In Fossil Capital (2016), Andreas Malm compellingly argues that capitalism’s relationship with fossil fuels was not driven by their efficiency, but rather by the desire to exert greater control over labor. During the transition from water-powered mills to coal-fired steam in early industrial Britain, factory owners were not merely seeking efficiency, but seeking autonomy from the rhythms of nature and the bargaining power of labor. Coal offered capitalists the ability to concentrate production in urban areas where labor was plentiful and more easily exploited.

The implication of Malm’s argument when it comes to the contemporary politics of climate change is to shift the blame for the climate crisis away from consumers and towards the producers – namely, capitalists. This requires looking beyond a narrow focus on “big oil” to examine the broader economic system that transforms fossil fuels into inputs that power the massive infrastructures of industrial production, transportation, and consumption that comprise the global economy (Huber, 2017).
When Did Global Fossil Fuel Consumption Begin?

While Fossil fuel use dates back to the Industrial Revolution, the scale and nature of consumption have evolved dramatically over the past 200 years. Initially, coal dominated industrial energy use, powering steam engines, factories, and railroads throughout the 18th and 19th centuries. The late 19th century saw the rise of a more versatile and energy-dense alternative – oil. After the development of the internal combustion engine outpaced steam demand for petroleum soared. By the mid-twentieth century, oil became the dominant global energy source.
Following the development of long-distance pipelines and advances in liquefaction technology in the latter half of the 20th century, natural gas became a viable fossil energy source. While It has lower carbon emissions than coal and oil, natural gas is mainly methane (approx 90%) – the second largest greenhouse gas contributor to global climate change after carbon dioxide.

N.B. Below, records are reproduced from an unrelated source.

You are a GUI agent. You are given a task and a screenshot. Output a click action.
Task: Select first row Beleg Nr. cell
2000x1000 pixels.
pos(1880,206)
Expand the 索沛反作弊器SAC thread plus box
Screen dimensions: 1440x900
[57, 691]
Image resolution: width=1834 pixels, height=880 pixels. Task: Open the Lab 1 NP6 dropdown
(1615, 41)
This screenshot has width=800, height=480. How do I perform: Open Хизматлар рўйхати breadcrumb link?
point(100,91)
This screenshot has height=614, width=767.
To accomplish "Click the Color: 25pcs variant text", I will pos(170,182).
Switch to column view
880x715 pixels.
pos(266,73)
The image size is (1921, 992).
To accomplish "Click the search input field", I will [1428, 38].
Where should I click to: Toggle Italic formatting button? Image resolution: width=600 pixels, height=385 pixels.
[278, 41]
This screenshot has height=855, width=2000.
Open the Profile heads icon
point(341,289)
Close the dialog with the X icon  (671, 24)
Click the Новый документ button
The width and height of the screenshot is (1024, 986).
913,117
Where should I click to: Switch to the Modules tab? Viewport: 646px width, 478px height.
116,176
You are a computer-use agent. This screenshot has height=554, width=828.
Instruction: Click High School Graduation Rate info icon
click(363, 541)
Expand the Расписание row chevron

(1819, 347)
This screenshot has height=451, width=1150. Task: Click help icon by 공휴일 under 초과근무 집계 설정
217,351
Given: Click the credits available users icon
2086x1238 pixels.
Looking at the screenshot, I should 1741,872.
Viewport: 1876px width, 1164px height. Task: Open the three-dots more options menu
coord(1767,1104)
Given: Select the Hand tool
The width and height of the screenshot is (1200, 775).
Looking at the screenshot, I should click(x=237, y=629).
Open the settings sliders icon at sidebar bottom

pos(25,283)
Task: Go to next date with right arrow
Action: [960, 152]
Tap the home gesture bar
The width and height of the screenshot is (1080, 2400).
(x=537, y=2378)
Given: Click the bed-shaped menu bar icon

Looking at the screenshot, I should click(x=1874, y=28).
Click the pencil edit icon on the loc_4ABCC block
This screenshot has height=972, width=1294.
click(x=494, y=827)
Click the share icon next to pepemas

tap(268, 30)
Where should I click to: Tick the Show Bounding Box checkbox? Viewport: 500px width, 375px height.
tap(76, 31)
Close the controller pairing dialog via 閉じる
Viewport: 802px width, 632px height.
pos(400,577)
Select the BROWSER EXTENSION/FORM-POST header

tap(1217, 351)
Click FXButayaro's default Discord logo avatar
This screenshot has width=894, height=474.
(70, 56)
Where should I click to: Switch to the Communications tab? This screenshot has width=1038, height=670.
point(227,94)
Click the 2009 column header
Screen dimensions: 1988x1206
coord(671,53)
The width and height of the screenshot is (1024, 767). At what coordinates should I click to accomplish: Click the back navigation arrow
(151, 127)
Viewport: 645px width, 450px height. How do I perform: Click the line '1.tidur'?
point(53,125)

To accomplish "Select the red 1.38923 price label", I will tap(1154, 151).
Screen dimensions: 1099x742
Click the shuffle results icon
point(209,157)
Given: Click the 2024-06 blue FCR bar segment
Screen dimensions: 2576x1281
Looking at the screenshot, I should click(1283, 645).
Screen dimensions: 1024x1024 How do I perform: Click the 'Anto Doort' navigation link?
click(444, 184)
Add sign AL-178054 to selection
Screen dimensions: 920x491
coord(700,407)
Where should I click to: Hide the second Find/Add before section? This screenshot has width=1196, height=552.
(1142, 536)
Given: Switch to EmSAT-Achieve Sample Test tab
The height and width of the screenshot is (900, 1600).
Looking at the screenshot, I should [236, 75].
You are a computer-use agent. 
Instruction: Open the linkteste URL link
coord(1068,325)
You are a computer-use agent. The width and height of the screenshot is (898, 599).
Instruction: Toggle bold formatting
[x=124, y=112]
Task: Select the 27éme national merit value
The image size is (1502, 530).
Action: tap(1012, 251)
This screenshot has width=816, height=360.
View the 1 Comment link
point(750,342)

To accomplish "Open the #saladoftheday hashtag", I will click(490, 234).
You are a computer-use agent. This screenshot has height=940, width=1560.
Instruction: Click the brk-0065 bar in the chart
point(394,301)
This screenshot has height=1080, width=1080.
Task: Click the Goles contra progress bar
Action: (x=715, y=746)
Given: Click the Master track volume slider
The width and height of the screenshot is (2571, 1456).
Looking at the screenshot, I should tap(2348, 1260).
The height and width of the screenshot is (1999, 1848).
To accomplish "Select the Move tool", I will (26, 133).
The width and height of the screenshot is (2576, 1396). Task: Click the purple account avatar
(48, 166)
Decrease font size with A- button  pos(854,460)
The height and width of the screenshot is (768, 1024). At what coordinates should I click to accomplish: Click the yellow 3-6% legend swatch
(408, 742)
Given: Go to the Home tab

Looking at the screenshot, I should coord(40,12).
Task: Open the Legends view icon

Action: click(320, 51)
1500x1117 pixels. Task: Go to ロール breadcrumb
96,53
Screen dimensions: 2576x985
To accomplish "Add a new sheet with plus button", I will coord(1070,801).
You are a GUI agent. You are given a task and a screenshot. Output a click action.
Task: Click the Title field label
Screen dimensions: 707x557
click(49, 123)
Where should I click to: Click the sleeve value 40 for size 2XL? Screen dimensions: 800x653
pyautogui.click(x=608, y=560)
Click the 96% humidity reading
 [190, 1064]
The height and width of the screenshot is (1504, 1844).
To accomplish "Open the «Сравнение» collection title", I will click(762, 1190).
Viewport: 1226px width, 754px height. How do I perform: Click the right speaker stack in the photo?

Despite recurring international pledges to “transition away” from fossil fuels, proposed by governments and at successive UN Climate Change Conferences (COP), the 2024 report of the Energy Institute (EI) reported that with global temperature increases averaging close to 1.5, 2023 was the hottest year on record. Coal, oil, and natural gas comprised 82% of the global energy mix. Greenhouse gas emissions from energy use, industrial processes, flaring, and methane (in carbon dioxide equivalent terms) increased by 2.1% to exceed the record level set in 2022. Talking about “transition” as underway in this context is misleading.
Is There Such a Thing as Green Capitalism?

If capitalism is the leading contributor to carbon emissions and both corporations and the global economy at large remain dependent on fossil fuels – it follows that corporations have a responsibility to invest in efforts to mitigate climate change. Breaking fossil fuel dependence in favor of renewable energy is not just an ethical imperative but a necessary step to save the planet.
In this light, advocates of ‘Green Capitalism’ argue that the maximization of profit and environmental sustainability can harmoniously co-exist. In response to dire warnings and political pressure, capitalist markets have been positioned as the best solution to impending environmental crises (Carney, 2021; Bloomberg & Pope, 2017; Sachs, 2008).
Green capitalism encompasses a variety of market-driven strategies, from carbon emissions trading schemes like ‘carbon pricing’ and ‘carbon bonds’ to investment in technological innovations, such as renewable energy, electric vehicles, and (as yet non-existent) carbon capture technologies (Fox, 2022).

Governments worldwide are increasingly committed to net-zero greenhouse gas emissions by 2050. However, following the return of Donald Trump to the White House, the United States – the most powerful state actor in the global economy – has signaled support for fossil fuels and the desire to roll back clean energy initiatives.
In light of the relentless pursuit of growth that defines the global economy a pressing question emerges: is capitalism capable of saving the planet, or is it the force driving its destruction?